--- Data for the task Enclosed Below ---

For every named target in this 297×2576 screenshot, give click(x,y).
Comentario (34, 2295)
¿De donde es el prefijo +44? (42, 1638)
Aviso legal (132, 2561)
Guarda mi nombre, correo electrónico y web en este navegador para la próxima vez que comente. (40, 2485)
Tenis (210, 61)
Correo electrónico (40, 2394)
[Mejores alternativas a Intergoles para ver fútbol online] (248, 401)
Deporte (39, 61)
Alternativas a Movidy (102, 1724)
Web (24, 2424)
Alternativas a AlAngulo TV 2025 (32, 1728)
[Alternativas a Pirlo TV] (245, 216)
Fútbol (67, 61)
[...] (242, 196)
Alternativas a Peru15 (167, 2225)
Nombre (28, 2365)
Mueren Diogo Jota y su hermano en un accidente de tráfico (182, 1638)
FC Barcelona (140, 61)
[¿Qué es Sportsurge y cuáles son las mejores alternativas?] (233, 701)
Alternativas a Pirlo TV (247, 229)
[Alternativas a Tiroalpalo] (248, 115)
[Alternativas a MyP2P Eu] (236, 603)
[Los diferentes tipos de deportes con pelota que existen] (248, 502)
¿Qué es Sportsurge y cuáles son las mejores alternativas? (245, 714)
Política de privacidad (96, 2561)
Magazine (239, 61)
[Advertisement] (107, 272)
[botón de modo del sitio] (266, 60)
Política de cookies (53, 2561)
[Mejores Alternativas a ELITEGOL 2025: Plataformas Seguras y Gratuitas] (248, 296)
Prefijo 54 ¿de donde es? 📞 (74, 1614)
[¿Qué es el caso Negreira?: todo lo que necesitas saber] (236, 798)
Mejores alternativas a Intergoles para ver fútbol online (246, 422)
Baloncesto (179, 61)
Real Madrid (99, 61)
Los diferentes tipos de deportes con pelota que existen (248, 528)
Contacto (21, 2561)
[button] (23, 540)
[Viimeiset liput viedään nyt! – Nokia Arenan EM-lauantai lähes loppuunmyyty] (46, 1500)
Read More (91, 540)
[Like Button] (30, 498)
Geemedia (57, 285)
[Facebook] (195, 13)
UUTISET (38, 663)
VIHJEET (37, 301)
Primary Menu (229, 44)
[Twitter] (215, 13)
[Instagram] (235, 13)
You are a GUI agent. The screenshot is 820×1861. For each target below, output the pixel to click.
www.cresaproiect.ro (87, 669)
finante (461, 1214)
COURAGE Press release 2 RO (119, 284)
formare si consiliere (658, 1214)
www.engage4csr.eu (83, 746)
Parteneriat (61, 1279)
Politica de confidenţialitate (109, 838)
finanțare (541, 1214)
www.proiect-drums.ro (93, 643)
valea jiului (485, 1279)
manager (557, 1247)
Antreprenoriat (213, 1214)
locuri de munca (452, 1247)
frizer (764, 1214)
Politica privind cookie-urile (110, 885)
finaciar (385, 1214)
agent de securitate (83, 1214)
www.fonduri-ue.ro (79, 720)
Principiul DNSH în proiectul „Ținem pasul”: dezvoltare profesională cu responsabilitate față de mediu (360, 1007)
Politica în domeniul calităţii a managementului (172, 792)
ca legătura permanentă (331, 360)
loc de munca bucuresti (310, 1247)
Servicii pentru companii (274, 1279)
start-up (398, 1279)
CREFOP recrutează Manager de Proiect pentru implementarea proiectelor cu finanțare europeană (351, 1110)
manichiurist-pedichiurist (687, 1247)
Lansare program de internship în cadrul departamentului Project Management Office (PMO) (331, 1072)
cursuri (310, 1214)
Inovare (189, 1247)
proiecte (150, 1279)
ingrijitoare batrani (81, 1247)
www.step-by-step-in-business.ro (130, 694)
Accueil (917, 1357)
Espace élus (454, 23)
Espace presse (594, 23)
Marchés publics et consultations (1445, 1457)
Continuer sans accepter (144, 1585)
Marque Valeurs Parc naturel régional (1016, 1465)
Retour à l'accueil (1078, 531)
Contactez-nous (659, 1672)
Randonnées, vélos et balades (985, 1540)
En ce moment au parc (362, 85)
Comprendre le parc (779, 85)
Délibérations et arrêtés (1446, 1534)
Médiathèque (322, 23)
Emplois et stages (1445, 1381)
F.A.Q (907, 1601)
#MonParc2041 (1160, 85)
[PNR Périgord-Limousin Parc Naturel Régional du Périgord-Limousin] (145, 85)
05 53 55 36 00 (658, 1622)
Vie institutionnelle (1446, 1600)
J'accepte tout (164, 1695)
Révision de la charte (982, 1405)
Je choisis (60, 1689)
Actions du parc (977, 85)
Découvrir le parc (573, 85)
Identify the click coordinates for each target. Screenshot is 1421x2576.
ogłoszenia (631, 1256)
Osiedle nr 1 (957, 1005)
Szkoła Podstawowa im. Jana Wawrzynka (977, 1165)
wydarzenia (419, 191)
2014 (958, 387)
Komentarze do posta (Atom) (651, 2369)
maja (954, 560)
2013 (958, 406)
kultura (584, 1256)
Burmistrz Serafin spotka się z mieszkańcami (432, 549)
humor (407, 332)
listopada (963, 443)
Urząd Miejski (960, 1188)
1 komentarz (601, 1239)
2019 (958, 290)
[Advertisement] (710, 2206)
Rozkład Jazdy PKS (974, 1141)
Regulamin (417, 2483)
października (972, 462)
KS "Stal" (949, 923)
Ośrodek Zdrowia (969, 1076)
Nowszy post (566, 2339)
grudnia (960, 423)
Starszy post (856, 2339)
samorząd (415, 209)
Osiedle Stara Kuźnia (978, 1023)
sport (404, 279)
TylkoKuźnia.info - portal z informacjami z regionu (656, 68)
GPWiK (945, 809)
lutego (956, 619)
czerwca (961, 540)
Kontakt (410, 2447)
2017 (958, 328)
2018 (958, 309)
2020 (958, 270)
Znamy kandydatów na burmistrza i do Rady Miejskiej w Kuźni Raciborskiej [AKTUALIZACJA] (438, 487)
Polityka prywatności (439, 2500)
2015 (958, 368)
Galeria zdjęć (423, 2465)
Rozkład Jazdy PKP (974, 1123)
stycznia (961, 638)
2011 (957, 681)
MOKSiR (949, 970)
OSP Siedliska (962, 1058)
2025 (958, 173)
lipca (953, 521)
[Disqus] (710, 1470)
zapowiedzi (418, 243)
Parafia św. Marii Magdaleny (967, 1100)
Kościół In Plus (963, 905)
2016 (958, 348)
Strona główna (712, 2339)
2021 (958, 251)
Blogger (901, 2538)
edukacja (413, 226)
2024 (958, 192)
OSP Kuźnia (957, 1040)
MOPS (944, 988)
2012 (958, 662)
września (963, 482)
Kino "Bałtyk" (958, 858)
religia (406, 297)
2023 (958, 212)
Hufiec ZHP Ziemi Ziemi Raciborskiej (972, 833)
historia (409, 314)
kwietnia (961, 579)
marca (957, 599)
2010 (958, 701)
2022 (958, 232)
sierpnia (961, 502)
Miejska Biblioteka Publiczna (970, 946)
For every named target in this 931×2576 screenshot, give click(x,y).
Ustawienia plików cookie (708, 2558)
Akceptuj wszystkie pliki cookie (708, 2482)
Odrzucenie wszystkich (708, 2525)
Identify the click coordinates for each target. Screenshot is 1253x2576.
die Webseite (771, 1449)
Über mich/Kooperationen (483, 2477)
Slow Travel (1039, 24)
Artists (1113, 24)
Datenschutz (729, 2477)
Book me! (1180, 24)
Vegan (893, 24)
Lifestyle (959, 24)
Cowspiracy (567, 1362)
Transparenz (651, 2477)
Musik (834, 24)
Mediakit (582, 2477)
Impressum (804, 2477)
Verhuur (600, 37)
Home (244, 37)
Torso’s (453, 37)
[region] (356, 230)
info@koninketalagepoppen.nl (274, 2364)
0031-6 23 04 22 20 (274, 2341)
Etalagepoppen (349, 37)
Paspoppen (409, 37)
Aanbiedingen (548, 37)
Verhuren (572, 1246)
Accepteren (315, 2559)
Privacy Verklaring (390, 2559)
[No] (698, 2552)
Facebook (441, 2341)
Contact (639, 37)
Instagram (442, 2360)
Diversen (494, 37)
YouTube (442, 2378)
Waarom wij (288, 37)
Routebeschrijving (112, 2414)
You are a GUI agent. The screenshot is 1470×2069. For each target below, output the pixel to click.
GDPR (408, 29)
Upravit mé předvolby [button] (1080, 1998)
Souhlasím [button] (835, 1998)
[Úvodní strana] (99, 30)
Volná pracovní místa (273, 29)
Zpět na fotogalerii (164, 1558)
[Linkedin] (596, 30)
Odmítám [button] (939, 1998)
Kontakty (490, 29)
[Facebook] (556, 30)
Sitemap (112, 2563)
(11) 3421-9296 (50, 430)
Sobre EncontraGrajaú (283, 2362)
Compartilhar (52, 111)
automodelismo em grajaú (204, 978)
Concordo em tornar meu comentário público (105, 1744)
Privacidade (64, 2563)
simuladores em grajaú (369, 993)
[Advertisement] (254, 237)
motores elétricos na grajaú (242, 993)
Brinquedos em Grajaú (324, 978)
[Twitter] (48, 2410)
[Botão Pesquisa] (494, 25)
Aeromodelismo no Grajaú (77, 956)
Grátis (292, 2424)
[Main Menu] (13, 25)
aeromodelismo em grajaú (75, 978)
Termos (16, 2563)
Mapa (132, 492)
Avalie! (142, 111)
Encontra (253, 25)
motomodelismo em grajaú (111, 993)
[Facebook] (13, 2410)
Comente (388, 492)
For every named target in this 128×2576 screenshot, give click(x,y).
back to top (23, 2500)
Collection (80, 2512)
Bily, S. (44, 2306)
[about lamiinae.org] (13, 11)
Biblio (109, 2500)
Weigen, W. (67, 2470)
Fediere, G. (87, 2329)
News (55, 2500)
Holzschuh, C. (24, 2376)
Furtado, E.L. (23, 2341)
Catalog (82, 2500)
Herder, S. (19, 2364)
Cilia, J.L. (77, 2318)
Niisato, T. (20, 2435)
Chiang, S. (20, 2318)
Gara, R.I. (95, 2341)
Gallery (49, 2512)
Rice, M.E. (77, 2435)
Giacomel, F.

--- End of Enclosed Data for the task ---

• Task item
Read through the records above and copy the lines that contain "Raciborskiej".

• Result of this exercise
Znamy kandydatów na burmistrza i do Rady Miejskiej w Kuźni Raciborskiej [AKTUALIZACJA] (438, 487)
Hufiec ZHP Ziemi Ziemi Raciborskiej (972, 833)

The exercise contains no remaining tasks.